## TASK ITEM:
Please output every line of the material as it stands, without the pictures.

## RECORDS TO PROCESS:
# # # #

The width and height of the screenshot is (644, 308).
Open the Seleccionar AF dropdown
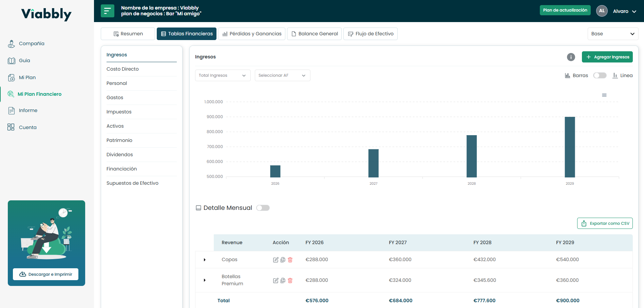tap(282, 75)
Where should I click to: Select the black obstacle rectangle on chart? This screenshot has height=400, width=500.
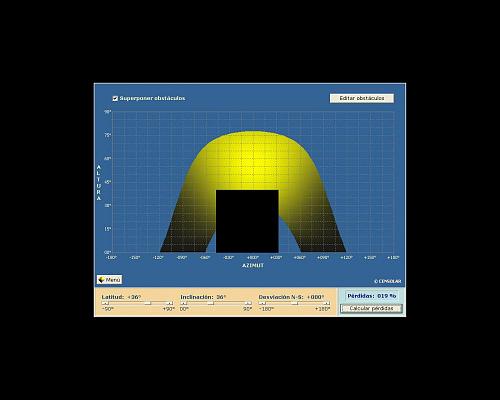(247, 221)
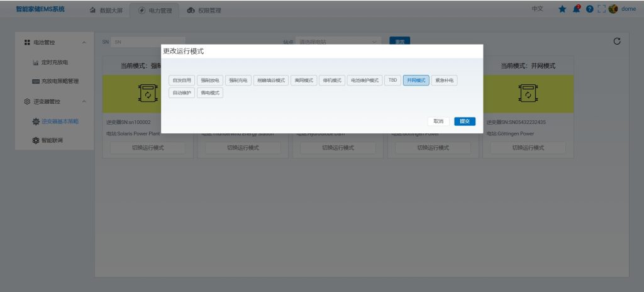Pick the TBD mode option
This screenshot has height=292, width=644.
point(393,81)
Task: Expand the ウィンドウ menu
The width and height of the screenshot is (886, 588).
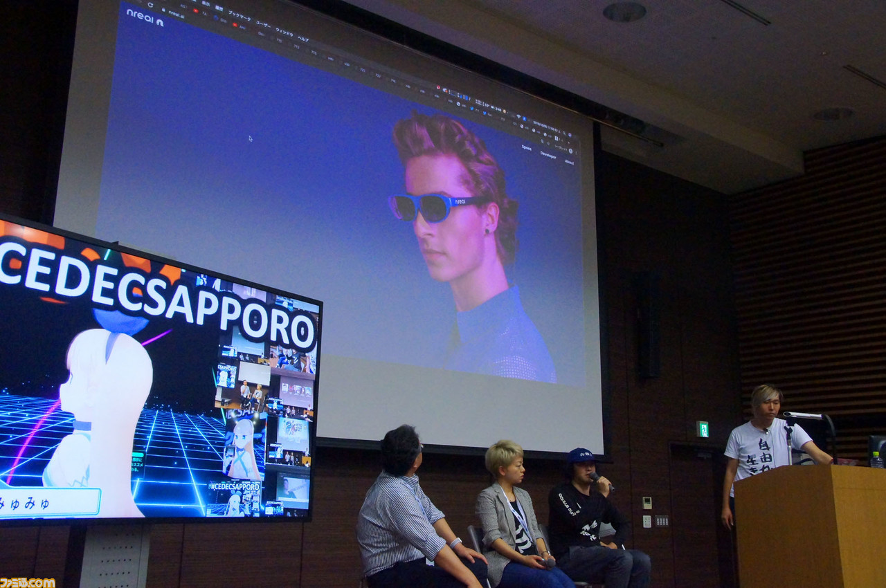Action: point(284,30)
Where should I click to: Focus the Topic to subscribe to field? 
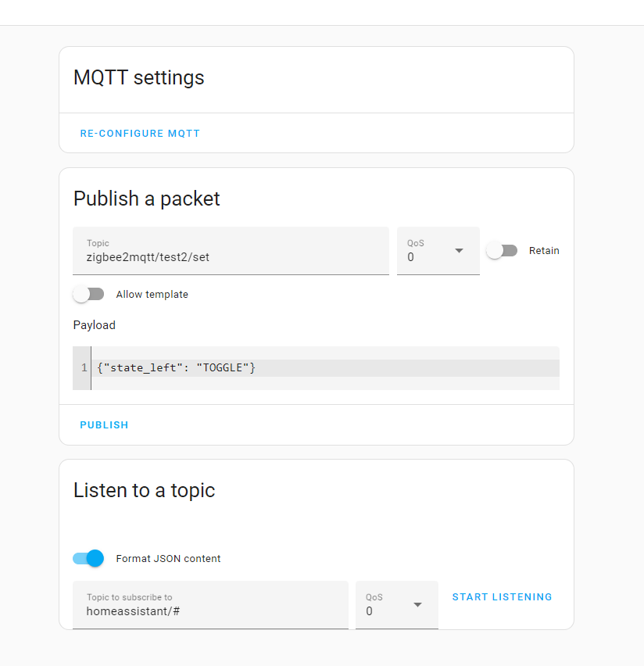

# # # #

## ANSWER TO THIS EXERCISE:
The width and height of the screenshot is (644, 308).
Open the Seleccionar AF dropdown
tap(282, 75)
Where should I click to: Select the black obstacle rectangle on chart? This screenshot has height=400, width=500.
(247, 221)
Pick the TBD mode option
This screenshot has height=292, width=644.
point(393,81)
Task: Expand the ウィンドウ menu
The width and height of the screenshot is (886, 588).
Action: point(284,30)
Where should I click to: Focus the Topic to subscribe to field? 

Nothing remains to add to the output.